• _WHAT YOU SHOULD DO_
With nothing added or dropped, copy the data that follows exactly.

• _INPUT_
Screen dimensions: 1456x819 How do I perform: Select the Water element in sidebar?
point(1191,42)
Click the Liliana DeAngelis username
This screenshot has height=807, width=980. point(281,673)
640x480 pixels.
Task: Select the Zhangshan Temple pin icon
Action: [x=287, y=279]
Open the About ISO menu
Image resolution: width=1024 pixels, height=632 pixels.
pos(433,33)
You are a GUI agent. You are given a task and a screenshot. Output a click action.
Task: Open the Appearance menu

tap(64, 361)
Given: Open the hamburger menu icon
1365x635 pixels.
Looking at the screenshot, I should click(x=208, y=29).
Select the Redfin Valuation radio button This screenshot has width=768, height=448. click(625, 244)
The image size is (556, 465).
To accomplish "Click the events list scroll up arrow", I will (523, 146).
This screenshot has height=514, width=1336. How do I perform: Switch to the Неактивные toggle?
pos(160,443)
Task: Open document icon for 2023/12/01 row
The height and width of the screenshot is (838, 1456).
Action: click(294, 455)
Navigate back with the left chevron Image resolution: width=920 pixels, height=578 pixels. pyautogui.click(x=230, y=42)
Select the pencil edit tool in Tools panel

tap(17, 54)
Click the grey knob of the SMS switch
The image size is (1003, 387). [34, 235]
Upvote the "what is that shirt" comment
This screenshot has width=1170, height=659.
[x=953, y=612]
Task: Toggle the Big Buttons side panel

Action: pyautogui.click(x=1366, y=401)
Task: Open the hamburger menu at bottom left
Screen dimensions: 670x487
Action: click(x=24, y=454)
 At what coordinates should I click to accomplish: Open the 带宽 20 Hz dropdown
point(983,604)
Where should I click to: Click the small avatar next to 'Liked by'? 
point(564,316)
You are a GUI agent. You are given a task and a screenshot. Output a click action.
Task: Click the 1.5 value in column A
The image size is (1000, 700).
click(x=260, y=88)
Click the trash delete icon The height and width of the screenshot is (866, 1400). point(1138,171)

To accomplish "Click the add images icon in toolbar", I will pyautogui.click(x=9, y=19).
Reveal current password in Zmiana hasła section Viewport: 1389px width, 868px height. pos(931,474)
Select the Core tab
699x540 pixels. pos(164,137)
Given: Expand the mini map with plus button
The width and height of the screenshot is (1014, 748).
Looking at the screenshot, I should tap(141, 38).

• _OUTPUT OF THE EXERCISE_
Screen dimensions: 1456x819 How do I perform: Select the Water element in sidebar?
point(1191,42)
Click the Liliana DeAngelis username
This screenshot has height=807, width=980. point(281,673)
640x480 pixels.
Task: Select the Zhangshan Temple pin icon
Action: [x=287, y=279]
Open the About ISO menu
Image resolution: width=1024 pixels, height=632 pixels.
pos(433,33)
You are a GUI agent. You are given a task and a screenshot. Output a click action.
Task: Open the Appearance menu

tap(64, 361)
Given: Open the hamburger menu icon
1365x635 pixels.
Looking at the screenshot, I should click(x=208, y=29).
Select the Redfin Valuation radio button This screenshot has width=768, height=448. click(625, 244)
The image size is (556, 465).
To accomplish "Click the events list scroll up arrow", I will (523, 146).
This screenshot has height=514, width=1336. How do I perform: Switch to the Неактивные toggle?
pos(160,443)
Task: Open document icon for 2023/12/01 row
The height and width of the screenshot is (838, 1456).
Action: click(294, 455)
Navigate back with the left chevron Image resolution: width=920 pixels, height=578 pixels. pyautogui.click(x=230, y=42)
Select the pencil edit tool in Tools panel

tap(17, 54)
Click the grey knob of the SMS switch
The image size is (1003, 387). [34, 235]
Upvote the "what is that shirt" comment
This screenshot has width=1170, height=659.
[x=953, y=612]
Task: Toggle the Big Buttons side panel

Action: pyautogui.click(x=1366, y=401)
Task: Open the hamburger menu at bottom left
Screen dimensions: 670x487
Action: click(x=24, y=454)
 At what coordinates should I click to accomplish: Open the 带宽 20 Hz dropdown
point(983,604)
Where should I click to: Click the small avatar next to 'Liked by'? 
point(564,316)
You are a GUI agent. You are given a task and a screenshot. Output a click action.
Task: Click the 1.5 value in column A
The image size is (1000, 700).
click(x=260, y=88)
Click the trash delete icon The height and width of the screenshot is (866, 1400). point(1138,171)

To accomplish "Click the add images icon in toolbar", I will pyautogui.click(x=9, y=19).
Reveal current password in Zmiana hasła section Viewport: 1389px width, 868px height. pos(931,474)
Select the Core tab
699x540 pixels. pos(164,137)
Given: Expand the mini map with plus button
The width and height of the screenshot is (1014, 748).
Looking at the screenshot, I should tap(141, 38).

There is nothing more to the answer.